Required work - Across the entries below, how many lines contain the string "Select"? Only the number is wanted.

Excerpted data -
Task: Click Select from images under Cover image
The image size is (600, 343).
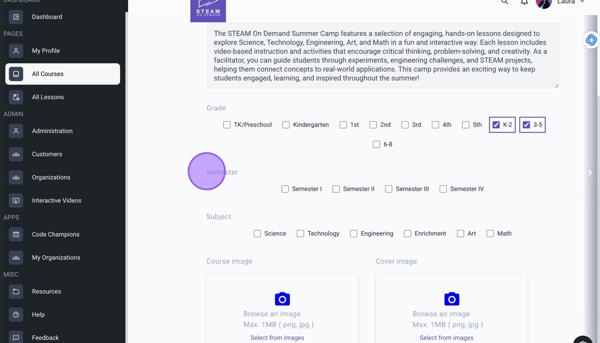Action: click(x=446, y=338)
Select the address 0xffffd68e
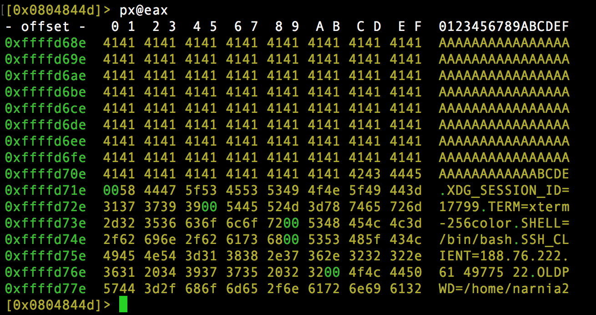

* * *

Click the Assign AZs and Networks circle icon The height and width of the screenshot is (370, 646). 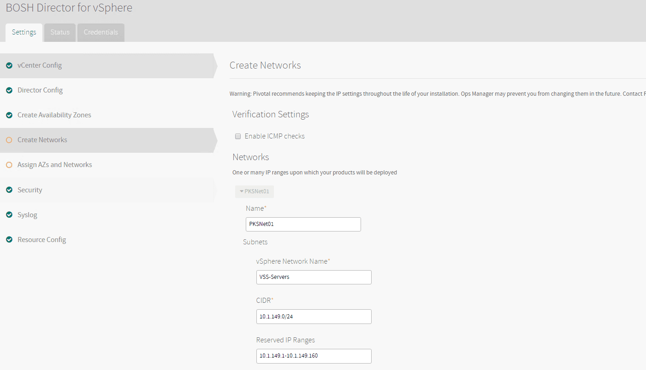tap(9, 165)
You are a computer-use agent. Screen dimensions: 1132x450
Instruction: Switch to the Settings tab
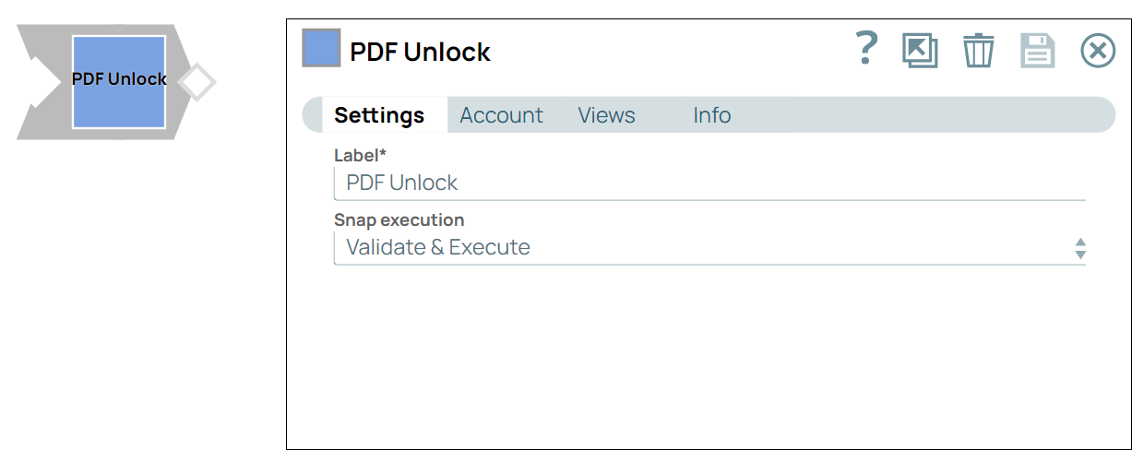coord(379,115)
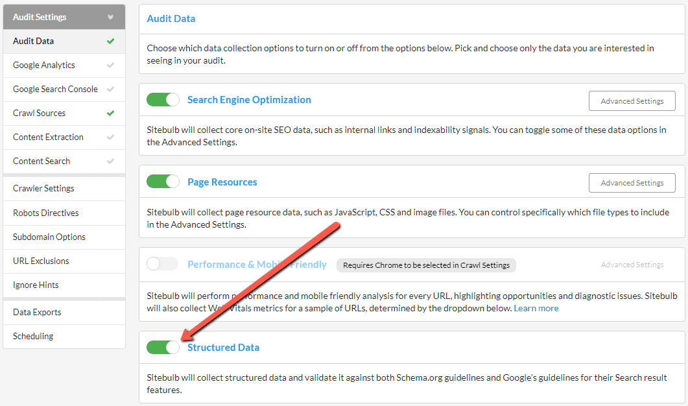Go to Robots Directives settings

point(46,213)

Result of the exercise - 2